Intuit, the corporation that owns TurboTax, is an unequivocally evil firm that's spent millions of dollars lobbying the IRS to make sure filing your taxes is enough of a pain in the ass that you'll continue using TurboTax. The company also took some heat after widespread fraud and identity theft was discovered inside the system—so much heat, in fact, that TurboTax had to briefly stop processing state returns. Now, two Intuit insiders say the existence of mass fraud wasn't just an oversight, but intentional negligence from the top: TurboTax was able to rake in revenue from faked filings.

Robert Lee and Shane MacDougall, both former security executives at Intuit, spoke with KrebsOnSecurity.com about the company's dubious practices: Identity thieves have been creating fake accounts in droves to cash in on strangers' legitimate refunds. It's a simple maneuver: plug in someone else's Social Security number and other tax identification, then go through the same TurboTax steps as normal—only they bank the refund deposit, not you:

Lee said he was mystified when Intuit repeatedly refused to adopt some basic policies that would make it more costly and complicated for fraudsters to abuse the company's service for tax refund fraud, such as blocking the re-use of the same Social Security number across a certain number of TurboTax accounts, or preventing the same account from filing more than a small number of tax returns.

"If I sign up for an account and file tax refund requests on 100 people who are not me, it's obviously fraud," Lee said in an interview with KrebsOnSecurity. "We found literally millions of accounts that were 100 percent used only for fraud. But management explicitly forbade us from either flagging the accounts as fraudulent, or turning off those accounts."

It's a near perfect online scam: with hacked social security numbers and other personally identifying fragments flooding the web, fraudsters need only create a free TurboTax account to siphon away someone else's refund. And because TurboTax allows filers to pay for the price of the software with their refund before they actually receive it, there's no need to submit or falsify a credit card number—it's free money for both Intuit and crooks.

Even more disturbingly, MacDougall says he was brushed off by management when he told them their company was providing an extremely easy and effective way to steal from the very people it purports to help:

"Complainant repeatedly raised issues with managers, directors, and even [a senior vice president] of the company to try to rectify ongoing fraud, but was repeatedly rebuffed and told Intuit couldn't do anything that would 'hurt the numbers'," MacDougall wrote in his SEC filing. "Complainant repeatedly offered solutions to help stop the fraud, but was ignored."

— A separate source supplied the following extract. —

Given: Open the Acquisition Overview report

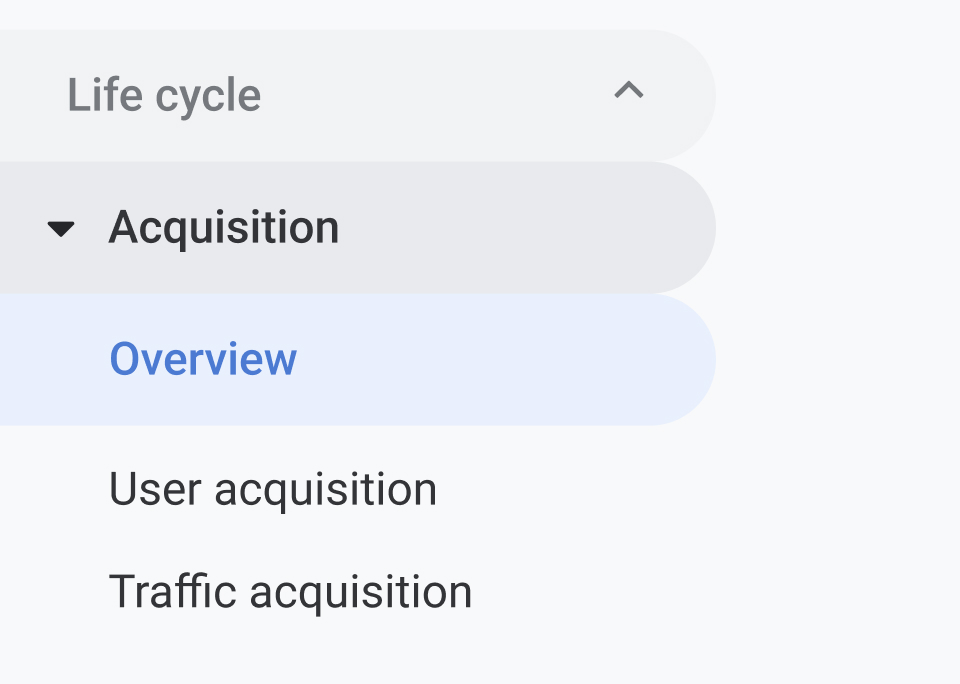Looking at the screenshot, I should click(x=203, y=359).
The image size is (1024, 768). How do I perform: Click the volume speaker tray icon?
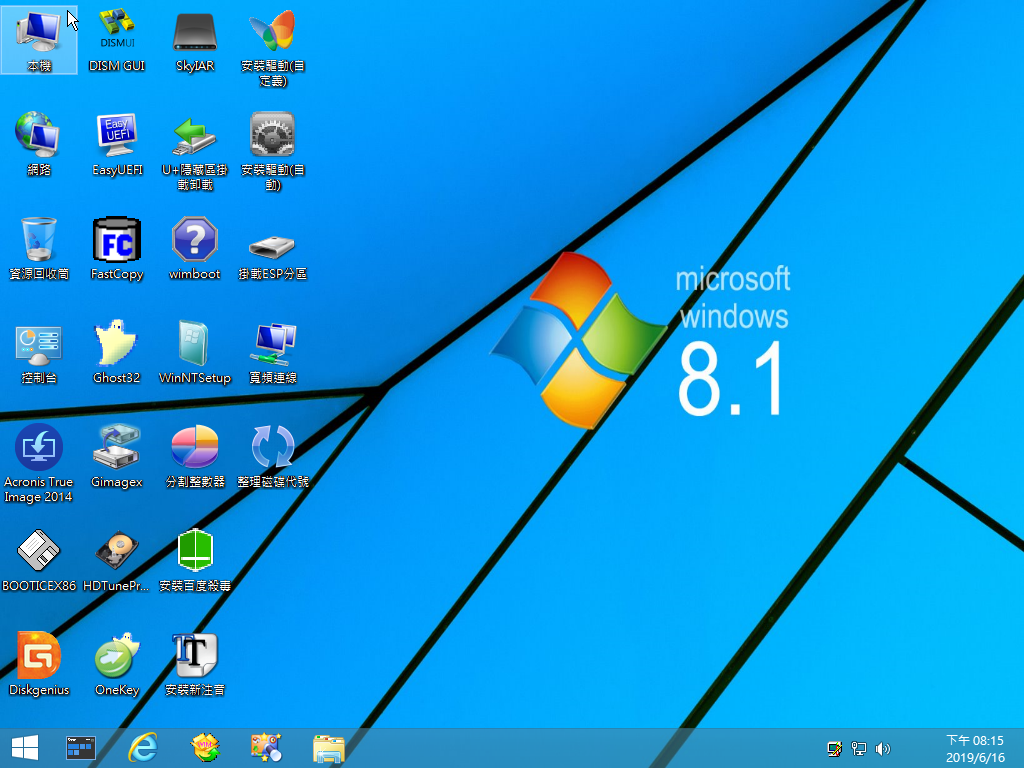(882, 749)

Intuit denies that it has a large fraud problem, or that it deliberately allowed fraud to take place because it was good for its bottom line. Which, of course, because that's the response from every thoroughly evil corporation when they're caught with their pants down. I suggest using a certified accountant, because there's a statistically much lower chance that you'll be letting a sociopathic entity handle your taxes.